PM-19 * DEVELOPMENT OF A PANEL OF PATIENT-DERIVED XENOGRAFT (PDX) MODELS FROM BRAIN METASTASES

Abstract

BACKGROUND: Most common models of brain metastases are developed from established cell lines selected for brain tropism. We hypothesized that PDX models derived from brain metastases would maintain brain tropism and more faithfully maintain features of primary brain metastases. METHODS: Resected brain metastases were used to establish PDX models. Survival was assessed following intracranial or intracardiac injection of explant cultures.
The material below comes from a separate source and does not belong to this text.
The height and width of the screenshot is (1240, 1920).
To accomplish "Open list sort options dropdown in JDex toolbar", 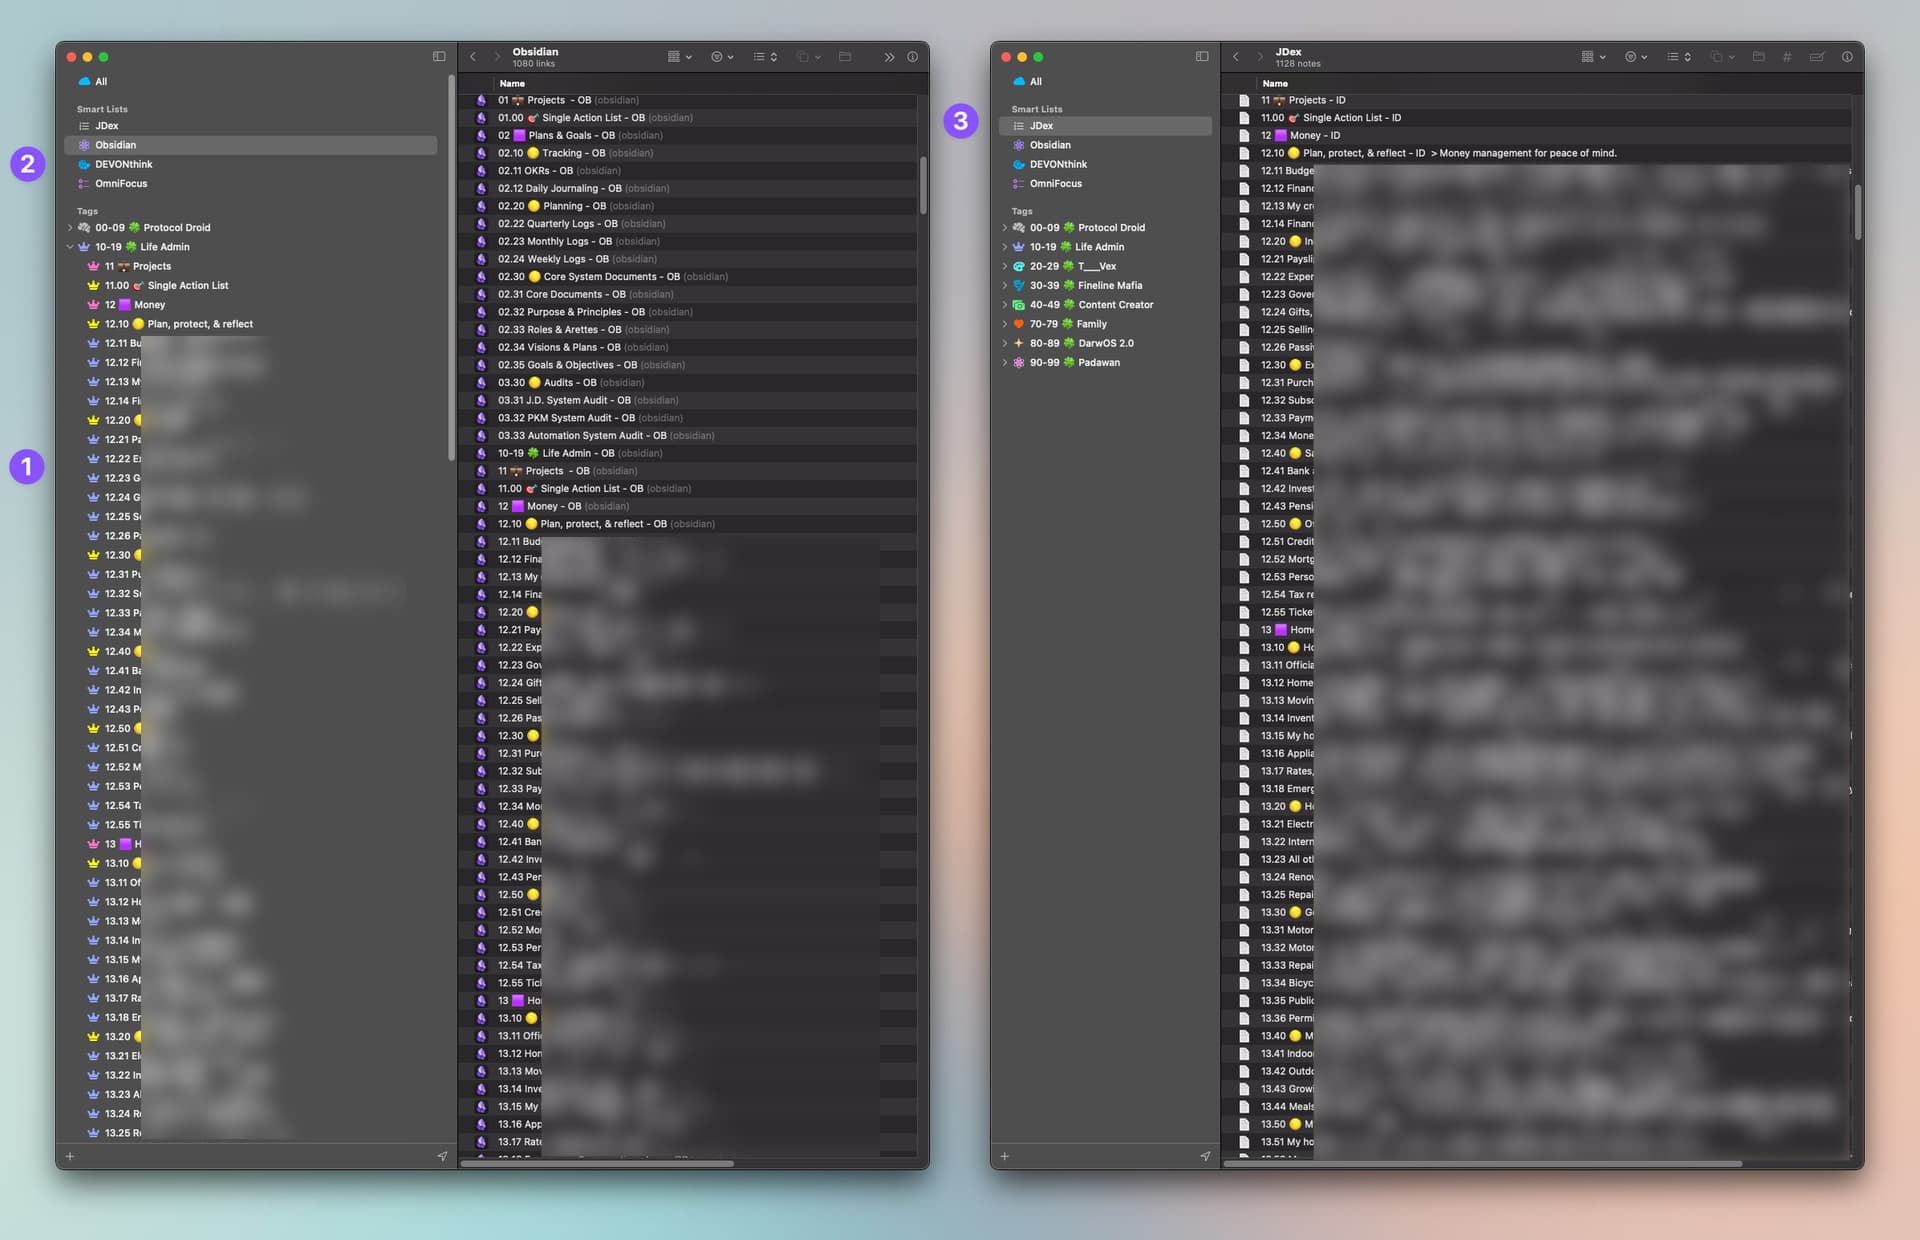I will 1679,57.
Radiation response was assessed using 20 Gy in 5 fractions. RESULTS: From January 1, 2013 to May 31, 2014, 41 brain metastases from 40 patients were implanted into athymic mice, and 25 of 34 (74%) models implanted more than 3 months ago could be serially transplanted. These include 9 melanoma, 7 non-small lung (NSCLC), 1 small-cell lung, 4 gastro-intestinal (pancreas, esophagus, colorectal), and 2 breast cancers. Intracardiac injection of 1E5 cells resulted in consistent development of multiple brain metastases in models from NSCLC (M5), melanoma (M2, M12, M15), but not esophageal (M7). In a titration study, intracardiac injection of 1E5, 1E4, and 1E3 cells resulted in a median survivals of: M12 - 31, 59, and 167 days; M15 - 70, 107 and 192 days, respectively. Direct intracranial injection of tumor cells resulted in large, unifocal brain tumors with histology similar to the original patient tumor. Median survivals were: M1 - 63 days, M2 - 46 days, M5 - 12 days, M7 - 43, M15 - 10 days, M20 - 14 days. Using established intracranial tumors, radiation significantly extended survival compared to sham irradiation in breast (M1: median survival >132 vs. 48 days) and esophageal (M7: 75 vs. 43 days) models but not in melanoma models (M2: 52 vs. 52 days; M12, 22 vs. 18 days). CONCLUSIONS: These brain metastasis PDX models may be useful for basic mechanistic studies of metastatic behavior and translational studies of novel therapeutic strategies.